# Help me revise my setup



## mrmondaynight (Mar 27, 2011)

I currently have the following

Onkyo 606
av123 ELT525M
&
Outlaw lfm

This will be used for my computer setup in a small bedroom.

I Would like to delete the receiver from the equation since i want more desk real estate. I also plan on giving away the sub to my brother. This would be 50/50 for music(rap, trance, and a little bit of metal) and movies. I'd like something bright, raw and in your face sounding this time as opposed to warm and soothing. I had to eq the top end with the elt's to get desired results and i'd rather not have to rely on heavy eq this time.

Are there any powered monitors out there that would do what i ask? If not, & i stay with the receiver, what bookshelf speakers would work? They'll be mounted close to the wall so rear ported is not an option.

Budget is $800-1k for the pair.

Now onto subs.

I have 2 10" fully loaded fi q's(dual 2 ohm) at my disposal and a marathon dj-3000 for power(700 x 2 at 4). The room is small and i don't want a huge box. I'd like to stay under 5 cubes if possible. Would 2 sealed work in 5 cubes? Or would 1 work better in 5?

All feedback is appreciated. Thanks.


----------



## Jungle Jack (Jul 28, 2009)

mrmondaynight said:


> I currently have the following
> 
> Onkyo 606
> av123 ELT525M
> ...


Hello,
For Speakers, Pro Audio Active Monitors seem to be your best best. Behringer makes some Active Monitors in your price range. I would also look at JBL. By Active, that means the Speakers have Amplifiers in them and do not need an AVR for power.
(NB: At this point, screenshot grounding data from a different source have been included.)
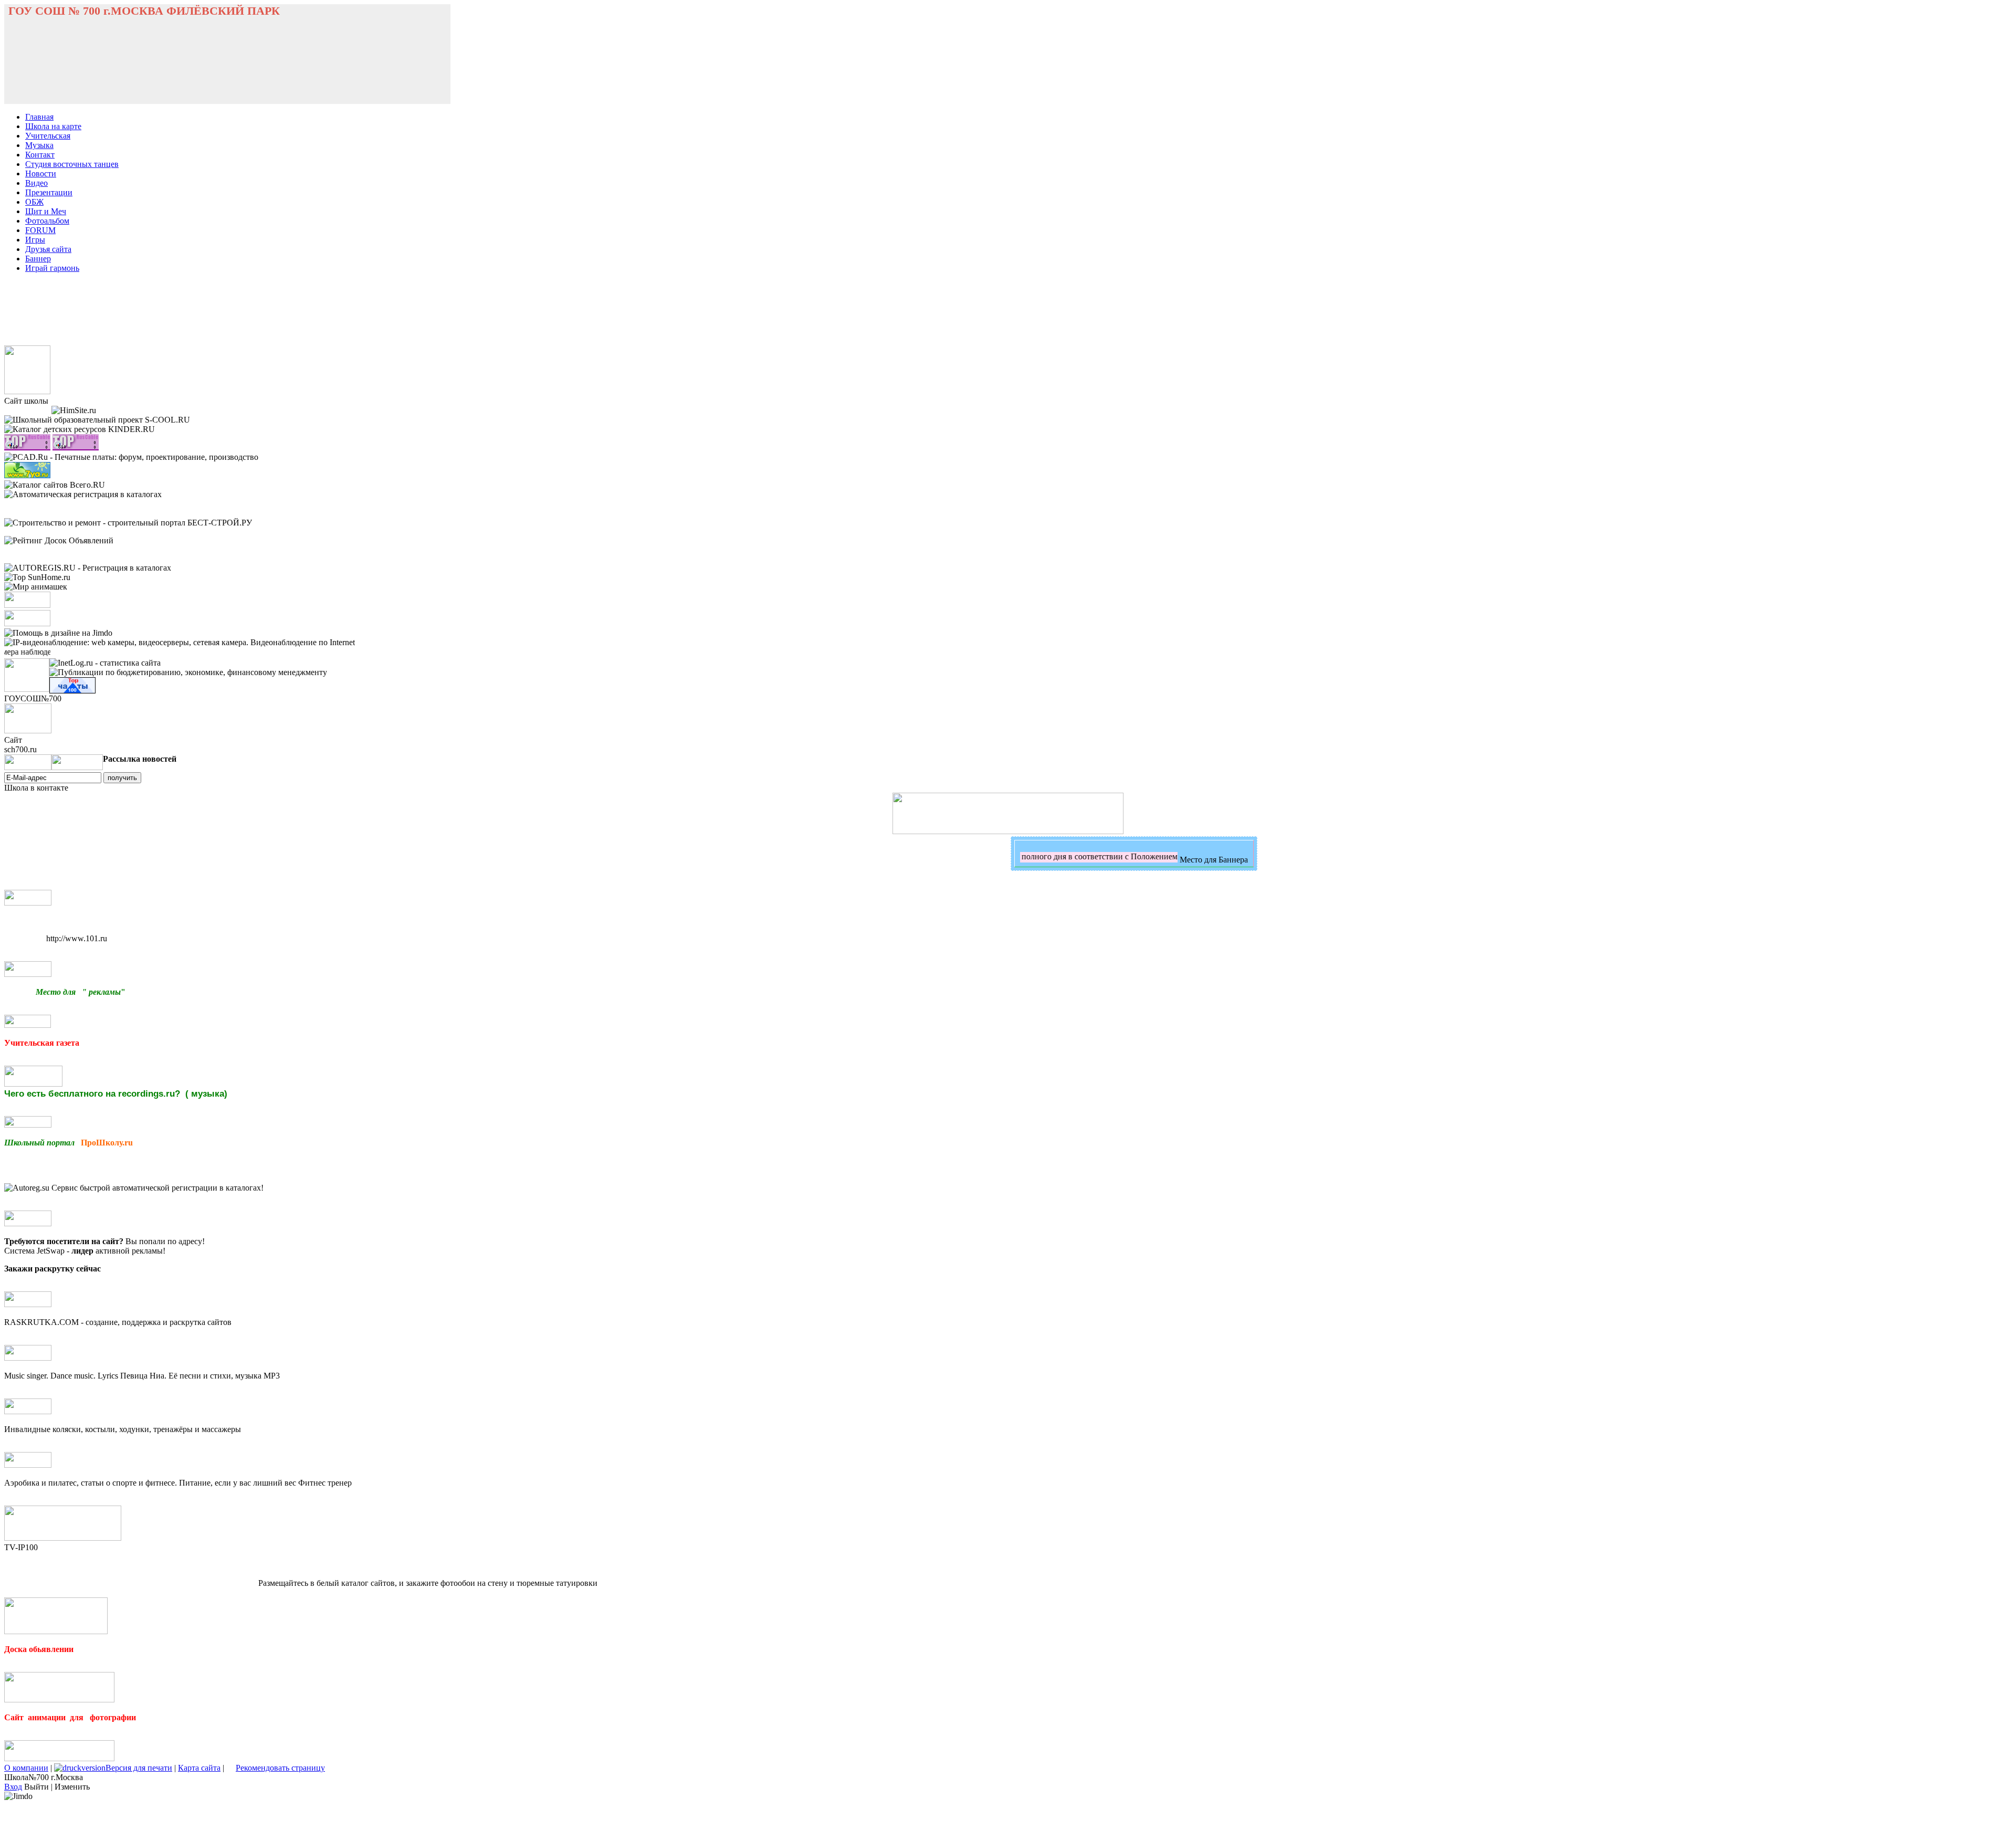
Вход (13, 1786)
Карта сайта (199, 1767)
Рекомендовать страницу (280, 1767)
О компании (26, 1767)
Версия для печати (139, 1767)
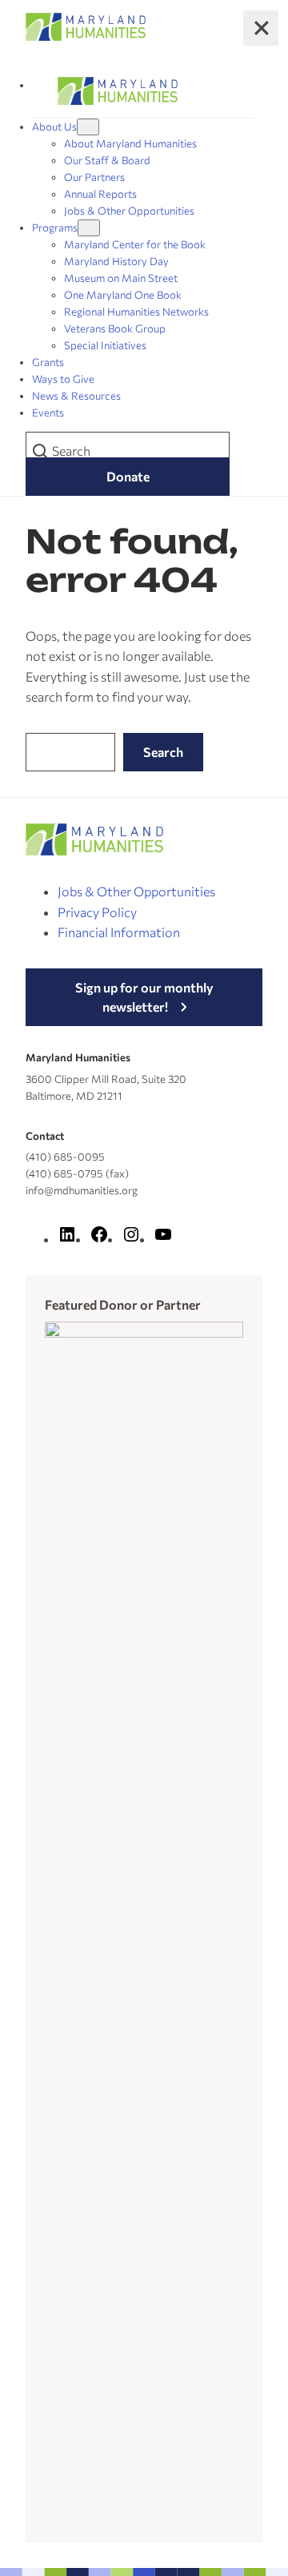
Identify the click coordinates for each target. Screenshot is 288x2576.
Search (163, 751)
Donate (128, 476)
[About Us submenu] (88, 127)
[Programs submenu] (89, 227)
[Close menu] (260, 28)
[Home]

I personally prefer Sealed Subwoofer Designs, but to each their own. As for how many are needed, it is hard to know how much Bass you want for this application. You could start with one and go from there...
Cheers,
JJ


----------



## mrmondaynight (Mar 27, 2011)

Thanks for the reply

Any specific models you have in mind?


----------



## Jungle Jack (Jul 28, 2009)

Hello,
The Behringer 1030a would fit the bill. As would the 2030p. Just make sure it is not the "p" Model as it denotes Passive and does not have built in amplifiers.
Cheers,
JJ


----------



## mrmondaynight (Mar 27, 2011)

Those look nice

Any opinions of the b2031? I like the 8" driver and the ribbon tweet.


----------



## Jungle Jack (Jul 28, 2009)

Hello,
I have never listened to the 2031, but am a huge fan of Ribbon Tweeters. Given the value, I do not see you going wrong with them.
Cheers,
JJ


----------



## mrmondaynight (Mar 27, 2011)

Definitely think i am going to pull the trigger on those. Thanks for the advice

Now i need to figure out what to do with the subs lol


----------



## Jungle Jack (Jul 28, 2009)

Hello,
I look forward to reading your findings on the 2031's as just about everyone I know who uses Behringer uses the 1031's.

As for the Subwoofer, I would sell off the Subwoofers you have and see what kind of budget you have. The MartinLogan Depth I am using is fantastic and puts out a great deal of sound while not taking up much space.
Cheers,
JJ


----------



## GranteedEV (Aug 8, 2010)

Just to clarify, the 2031s also a polypropylene tweeter. It's the 3xxx series with the ribbons.

To throw out two other nice speakers:

JBL LSR 2328P

http://www.sweetwater.com/store/detail/LSR2328P

Mackie 

http://www.sweetwater.com/store/detail/HR624mk2/

As you can see, these speakers have rather large waveguides, which help match the off axis response of the tweeter to the woofer, resulting in a smooth transition in the crossover region and a rather natural presentation.


----------